Task requirements: Reproduce the data in full, exactly.

Input:
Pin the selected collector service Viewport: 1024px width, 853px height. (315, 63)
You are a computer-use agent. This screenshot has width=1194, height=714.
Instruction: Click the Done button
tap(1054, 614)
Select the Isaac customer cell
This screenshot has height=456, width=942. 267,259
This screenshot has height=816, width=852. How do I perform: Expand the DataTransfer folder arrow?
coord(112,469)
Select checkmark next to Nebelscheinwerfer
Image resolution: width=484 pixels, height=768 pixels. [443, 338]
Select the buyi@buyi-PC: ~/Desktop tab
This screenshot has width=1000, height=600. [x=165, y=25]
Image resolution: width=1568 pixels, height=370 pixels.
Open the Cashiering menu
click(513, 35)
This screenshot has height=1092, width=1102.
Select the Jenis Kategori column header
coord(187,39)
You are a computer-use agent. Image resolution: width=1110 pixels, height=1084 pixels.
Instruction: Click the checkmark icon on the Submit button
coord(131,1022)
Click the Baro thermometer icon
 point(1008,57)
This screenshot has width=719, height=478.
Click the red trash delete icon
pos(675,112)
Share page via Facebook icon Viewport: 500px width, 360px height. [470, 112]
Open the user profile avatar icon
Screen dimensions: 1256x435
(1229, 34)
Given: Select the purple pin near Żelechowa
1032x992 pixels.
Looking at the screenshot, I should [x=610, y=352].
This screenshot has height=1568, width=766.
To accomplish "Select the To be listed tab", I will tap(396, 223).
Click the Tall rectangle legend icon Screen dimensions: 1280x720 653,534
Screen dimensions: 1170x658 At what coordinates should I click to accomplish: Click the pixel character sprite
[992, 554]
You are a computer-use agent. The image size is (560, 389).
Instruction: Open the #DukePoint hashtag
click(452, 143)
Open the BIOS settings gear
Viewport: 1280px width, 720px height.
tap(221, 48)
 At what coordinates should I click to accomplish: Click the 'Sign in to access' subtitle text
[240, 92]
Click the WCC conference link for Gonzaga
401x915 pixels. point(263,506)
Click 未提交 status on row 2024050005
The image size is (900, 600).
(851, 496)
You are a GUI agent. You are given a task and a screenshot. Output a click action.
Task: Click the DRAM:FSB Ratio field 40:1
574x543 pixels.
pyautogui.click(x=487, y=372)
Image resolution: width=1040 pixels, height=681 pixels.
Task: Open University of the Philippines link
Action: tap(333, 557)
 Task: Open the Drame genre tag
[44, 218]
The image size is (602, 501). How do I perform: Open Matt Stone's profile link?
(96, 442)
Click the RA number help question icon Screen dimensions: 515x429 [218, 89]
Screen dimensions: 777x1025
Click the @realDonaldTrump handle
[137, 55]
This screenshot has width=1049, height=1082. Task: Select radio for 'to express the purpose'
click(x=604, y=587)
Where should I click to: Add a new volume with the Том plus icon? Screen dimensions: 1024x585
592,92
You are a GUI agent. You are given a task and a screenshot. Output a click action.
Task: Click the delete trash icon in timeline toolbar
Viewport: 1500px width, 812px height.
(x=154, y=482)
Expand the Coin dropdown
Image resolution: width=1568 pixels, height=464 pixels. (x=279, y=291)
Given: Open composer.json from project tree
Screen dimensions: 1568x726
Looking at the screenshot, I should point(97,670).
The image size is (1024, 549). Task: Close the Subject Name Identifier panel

Solution:
Pin the selected collector service Viewport: 1024px width, 853px height. (315, 63)
You are a computer-use agent. This screenshot has width=1194, height=714.
Instruction: Click the Done button
tap(1054, 614)
Select the Isaac customer cell
This screenshot has height=456, width=942. 267,259
This screenshot has height=816, width=852. How do I perform: Expand the DataTransfer folder arrow?
coord(112,469)
Select checkmark next to Nebelscheinwerfer
Image resolution: width=484 pixels, height=768 pixels. [443, 338]
Select the buyi@buyi-PC: ~/Desktop tab
This screenshot has width=1000, height=600. [x=165, y=25]
Image resolution: width=1568 pixels, height=370 pixels.
Open the Cashiering menu
click(513, 35)
This screenshot has height=1092, width=1102.
Select the Jenis Kategori column header
coord(187,39)
You are a computer-use agent. Image resolution: width=1110 pixels, height=1084 pixels.
Instruction: Click the checkmark icon on the Submit button
coord(131,1022)
Click the Baro thermometer icon
 point(1008,57)
This screenshot has width=719, height=478.
Click the red trash delete icon
pos(675,112)
Share page via Facebook icon Viewport: 500px width, 360px height. [470, 112]
Open the user profile avatar icon
Screen dimensions: 1256x435
(1229, 34)
Given: Select the purple pin near Żelechowa
1032x992 pixels.
Looking at the screenshot, I should [x=610, y=352].
This screenshot has height=1568, width=766.
To accomplish "Select the To be listed tab", I will tap(396, 223).
Click the Tall rectangle legend icon Screen dimensions: 1280x720 653,534
Screen dimensions: 1170x658 At what coordinates should I click to accomplish: Click the pixel character sprite
[992, 554]
You are a computer-use agent. The image size is (560, 389).
Instruction: Open the #DukePoint hashtag
click(452, 143)
Open the BIOS settings gear
Viewport: 1280px width, 720px height.
tap(221, 48)
 At what coordinates should I click to accomplish: Click the 'Sign in to access' subtitle text
[240, 92]
Click the WCC conference link for Gonzaga
401x915 pixels. point(263,506)
Click 未提交 status on row 2024050005
The image size is (900, 600).
(851, 496)
You are a GUI agent. You are given a task and a screenshot. Output a click action.
Task: Click the DRAM:FSB Ratio field 40:1
574x543 pixels.
pyautogui.click(x=487, y=372)
Image resolution: width=1040 pixels, height=681 pixels.
Task: Open University of the Philippines link
Action: tap(333, 557)
 Task: Open the Drame genre tag
[44, 218]
The image size is (602, 501). How do I perform: Open Matt Stone's profile link?
(96, 442)
Click the RA number help question icon Screen dimensions: 515x429 [218, 89]
Screen dimensions: 777x1025
Click the @realDonaldTrump handle
[137, 55]
This screenshot has width=1049, height=1082. Task: Select radio for 'to express the purpose'
click(x=604, y=587)
Where should I click to: Add a new volume with the Том plus icon? Screen dimensions: 1024x585
592,92
You are a GUI agent. You are given a task and a screenshot. Output a click action.
Task: Click the delete trash icon in timeline toolbar
Viewport: 1500px width, 812px height.
(x=154, y=482)
Expand the Coin dropdown
Image resolution: width=1568 pixels, height=464 pixels. (x=279, y=291)
Given: Open composer.json from project tree
Screen dimensions: 1568x726
Looking at the screenshot, I should point(97,670).
The image size is (1024, 549). Task: Close the Subject Name Identifier panel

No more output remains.